Daily Writing Exercise: Urban Fantasy, random soulmark ‘verse because I haven’t ever played in one of those. Reasons. I have thems. Fake song lyrics, depressing soulmarks, angst, angst… 438 words.
I don’t need your H-E-A’s
Your destinies
Your fated mates
No, I don’t need your H-E-A’s
To find
My ever after
I’ll find
My ever after
Just watch
My ever after anyways!
– Happily Ever After by Solo Sisters, Notareal Records.
I’ve known since I was old enough to read, how my future would play out. It’s right there circling my wrist in someone else’s handwriting.
Some folks have ambiguous soulmarks. For them, the inky letters that trace out the first few words their other half would say were something commonplace and harmless. Like ‘Hello’ or ‘Excuse me.’ The sort of thing you’ll hear a thousand times before it clicks.
Other folks were lucky and got something unique enough that there’d be no mistake. I had a classmate who’s line was ‘Oh my god, the squirrel is on fire!’ and that can’t possibly happen more than once. I hope.
But people like me, we had the second half of a conversation.
Which meant I’d speak first –I don’t know what words I’ll say– but whatever it is it’s enough that they recognize me and what I mean.
And part of me hopes I never ever speak them.
Because their words, the ones that creep around my wrist in letters barely big enough to read, say the one thing I don’t want to hear.

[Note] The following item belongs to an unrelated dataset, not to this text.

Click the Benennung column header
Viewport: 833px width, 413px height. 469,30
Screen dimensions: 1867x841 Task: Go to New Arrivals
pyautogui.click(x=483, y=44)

You have to leave, I’m married.
When I was little I came up with a thousand things other those words could mean, besides the obvious. But as I’ve gotten older, I’ve had to face the truth.
Soulmarks are a magic you can live without.
You won’t die of a broken heart if you chose to walk away, no matter what romance movies tell you. And that’s if you even get the chance to choose. Even with the internet and mark-matching sites, the world is still so very very big and there is a large percentage who never meet their partner.
So people do what they’ve always done and date and marry and raise a family… as if the words weren’t there. And that’s what my soulmate will do.
And that’s what I should do, but I won’t.
I’ll go out and meet new people and visit new places and act as if the words are the happy daydream that everyone else is chasing.
Because I don’t want to hear the words, but I will. I’ve devoted my life to finding them, to show them my wrist and let them know that their choice of a happy life cost me mine.
Because I never got to pretend there’s a Happily Ever After beyond my words and they owe me an apology.